* **SUPPLIED INFORMATION**:

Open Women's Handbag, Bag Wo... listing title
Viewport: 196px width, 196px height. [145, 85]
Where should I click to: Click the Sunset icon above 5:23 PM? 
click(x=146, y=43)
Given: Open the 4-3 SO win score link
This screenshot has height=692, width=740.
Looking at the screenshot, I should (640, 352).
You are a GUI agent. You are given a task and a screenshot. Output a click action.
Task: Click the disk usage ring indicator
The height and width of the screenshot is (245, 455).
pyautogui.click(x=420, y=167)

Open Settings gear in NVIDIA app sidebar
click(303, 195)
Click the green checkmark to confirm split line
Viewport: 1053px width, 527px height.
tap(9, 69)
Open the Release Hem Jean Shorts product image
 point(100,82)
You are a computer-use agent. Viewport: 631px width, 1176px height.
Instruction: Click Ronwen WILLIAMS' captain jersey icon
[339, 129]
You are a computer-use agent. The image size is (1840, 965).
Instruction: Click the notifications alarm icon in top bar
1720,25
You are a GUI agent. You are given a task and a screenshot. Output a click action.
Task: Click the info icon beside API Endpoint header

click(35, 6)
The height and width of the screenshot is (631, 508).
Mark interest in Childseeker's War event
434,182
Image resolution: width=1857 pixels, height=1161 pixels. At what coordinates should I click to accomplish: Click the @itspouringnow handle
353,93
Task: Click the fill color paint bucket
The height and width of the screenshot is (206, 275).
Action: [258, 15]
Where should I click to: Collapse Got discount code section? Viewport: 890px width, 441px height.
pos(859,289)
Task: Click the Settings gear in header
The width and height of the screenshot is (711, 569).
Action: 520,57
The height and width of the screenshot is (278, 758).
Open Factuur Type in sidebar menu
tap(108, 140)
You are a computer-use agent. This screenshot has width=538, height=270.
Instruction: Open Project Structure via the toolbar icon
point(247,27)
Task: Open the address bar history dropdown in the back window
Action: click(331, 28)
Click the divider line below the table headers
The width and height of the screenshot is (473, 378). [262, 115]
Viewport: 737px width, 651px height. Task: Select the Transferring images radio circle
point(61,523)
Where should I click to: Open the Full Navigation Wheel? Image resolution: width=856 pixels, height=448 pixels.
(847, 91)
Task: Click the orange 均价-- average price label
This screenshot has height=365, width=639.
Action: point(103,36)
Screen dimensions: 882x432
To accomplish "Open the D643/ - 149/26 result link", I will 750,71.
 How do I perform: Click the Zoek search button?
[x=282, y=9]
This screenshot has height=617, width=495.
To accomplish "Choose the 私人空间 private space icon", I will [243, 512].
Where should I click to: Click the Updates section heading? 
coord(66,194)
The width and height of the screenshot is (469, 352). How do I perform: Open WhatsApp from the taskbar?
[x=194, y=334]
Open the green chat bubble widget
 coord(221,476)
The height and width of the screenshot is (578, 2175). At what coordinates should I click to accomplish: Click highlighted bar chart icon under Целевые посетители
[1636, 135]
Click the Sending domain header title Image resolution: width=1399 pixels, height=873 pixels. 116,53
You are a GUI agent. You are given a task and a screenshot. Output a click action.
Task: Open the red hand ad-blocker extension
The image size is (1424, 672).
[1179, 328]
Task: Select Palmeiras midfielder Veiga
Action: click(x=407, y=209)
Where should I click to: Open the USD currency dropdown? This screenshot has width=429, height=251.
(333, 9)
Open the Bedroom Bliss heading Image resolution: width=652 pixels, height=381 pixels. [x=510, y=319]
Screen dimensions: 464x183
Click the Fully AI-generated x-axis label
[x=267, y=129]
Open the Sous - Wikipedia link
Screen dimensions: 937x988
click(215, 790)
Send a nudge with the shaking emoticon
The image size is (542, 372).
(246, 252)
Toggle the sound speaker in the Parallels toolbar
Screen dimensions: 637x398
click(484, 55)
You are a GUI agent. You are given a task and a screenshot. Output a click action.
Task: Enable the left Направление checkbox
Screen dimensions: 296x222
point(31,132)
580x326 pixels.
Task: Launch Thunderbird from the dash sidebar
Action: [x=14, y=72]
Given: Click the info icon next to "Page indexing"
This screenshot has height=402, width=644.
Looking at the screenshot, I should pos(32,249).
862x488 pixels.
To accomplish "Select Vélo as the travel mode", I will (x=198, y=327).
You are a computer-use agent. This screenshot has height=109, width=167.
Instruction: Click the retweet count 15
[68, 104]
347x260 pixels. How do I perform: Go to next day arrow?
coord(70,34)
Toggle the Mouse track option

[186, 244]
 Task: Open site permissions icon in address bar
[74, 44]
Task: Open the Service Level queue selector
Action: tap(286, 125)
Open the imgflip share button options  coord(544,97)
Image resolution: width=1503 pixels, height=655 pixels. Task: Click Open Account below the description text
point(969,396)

* **WHAT YOU SHOULD DO**:
All of the entries above need to be printed again exactly.

* **ANSWER SECTION**:
Open Women's Handbag, Bag Wo... listing title
Viewport: 196px width, 196px height. [145, 85]
Where should I click to: Click the Sunset icon above 5:23 PM? 
click(x=146, y=43)
Given: Open the 4-3 SO win score link
This screenshot has height=692, width=740.
Looking at the screenshot, I should (640, 352).
You are a GUI agent. You are given a task and a screenshot. Output a click action.
Task: Click the disk usage ring indicator
The height and width of the screenshot is (245, 455).
pyautogui.click(x=420, y=167)

Open Settings gear in NVIDIA app sidebar
click(303, 195)
Click the green checkmark to confirm split line
Viewport: 1053px width, 527px height.
tap(9, 69)
Open the Release Hem Jean Shorts product image
 point(100,82)
You are a computer-use agent. Viewport: 631px width, 1176px height.
Instruction: Click Ronwen WILLIAMS' captain jersey icon
[339, 129]
You are a computer-use agent. The image size is (1840, 965).
Instruction: Click the notifications alarm icon in top bar
1720,25
You are a GUI agent. You are given a task and a screenshot. Output a click action.
Task: Click the info icon beside API Endpoint header

click(35, 6)
The height and width of the screenshot is (631, 508).
Mark interest in Childseeker's War event
434,182
Image resolution: width=1857 pixels, height=1161 pixels. At what coordinates should I click to accomplish: Click the @itspouringnow handle
353,93
Task: Click the fill color paint bucket
The height and width of the screenshot is (206, 275).
Action: [258, 15]
Where should I click to: Collapse Got discount code section? Viewport: 890px width, 441px height.
pos(859,289)
Task: Click the Settings gear in header
The width and height of the screenshot is (711, 569).
Action: 520,57
The height and width of the screenshot is (278, 758).
Open Factuur Type in sidebar menu
tap(108, 140)
You are a computer-use agent. This screenshot has width=538, height=270.
Instruction: Open Project Structure via the toolbar icon
point(247,27)
Task: Open the address bar history dropdown in the back window
Action: click(331, 28)
Click the divider line below the table headers
The width and height of the screenshot is (473, 378). [262, 115]
Viewport: 737px width, 651px height. Task: Select the Transferring images radio circle
point(61,523)
Where should I click to: Open the Full Navigation Wheel? Image resolution: width=856 pixels, height=448 pixels.
(847, 91)
Task: Click the orange 均价-- average price label
This screenshot has height=365, width=639.
Action: point(103,36)
Screen dimensions: 882x432
To accomplish "Open the D643/ - 149/26 result link", I will 750,71.
 How do I perform: Click the Zoek search button?
[x=282, y=9]
This screenshot has height=617, width=495.
To accomplish "Choose the 私人空间 private space icon", I will [243, 512].
Where should I click to: Click the Updates section heading? 
coord(66,194)
The width and height of the screenshot is (469, 352). How do I perform: Open WhatsApp from the taskbar?
[x=194, y=334]
Open the green chat bubble widget
 coord(221,476)
The height and width of the screenshot is (578, 2175). At what coordinates should I click to accomplish: Click highlighted bar chart icon under Целевые посетители
[1636, 135]
Click the Sending domain header title Image resolution: width=1399 pixels, height=873 pixels. 116,53
You are a GUI agent. You are given a task and a screenshot. Output a click action.
Task: Open the red hand ad-blocker extension
The image size is (1424, 672).
[1179, 328]
Task: Select Palmeiras midfielder Veiga
Action: click(x=407, y=209)
Where should I click to: Open the USD currency dropdown? This screenshot has width=429, height=251.
(333, 9)
Open the Bedroom Bliss heading Image resolution: width=652 pixels, height=381 pixels. [x=510, y=319]
Screen dimensions: 464x183
Click the Fully AI-generated x-axis label
[x=267, y=129]
Open the Sous - Wikipedia link
Screen dimensions: 937x988
click(215, 790)
Send a nudge with the shaking emoticon
The image size is (542, 372).
(246, 252)
Toggle the sound speaker in the Parallels toolbar
Screen dimensions: 637x398
click(484, 55)
You are a GUI agent. You are given a task and a screenshot. Output a click action.
Task: Enable the left Направление checkbox
Screen dimensions: 296x222
point(31,132)
580x326 pixels.
Task: Launch Thunderbird from the dash sidebar
Action: [x=14, y=72]
Given: Click the info icon next to "Page indexing"
This screenshot has height=402, width=644.
Looking at the screenshot, I should pos(32,249).
862x488 pixels.
To accomplish "Select Vélo as the travel mode", I will (x=198, y=327).
You are a computer-use agent. This screenshot has height=109, width=167.
Instruction: Click the retweet count 15
[68, 104]
347x260 pixels. How do I perform: Go to next day arrow?
coord(70,34)
Toggle the Mouse track option

[186, 244]
 Task: Open site permissions icon in address bar
[74, 44]
Task: Open the Service Level queue selector
Action: tap(286, 125)
Open the imgflip share button options  coord(544,97)
Image resolution: width=1503 pixels, height=655 pixels. Task: Click Open Account below the description text
point(969,396)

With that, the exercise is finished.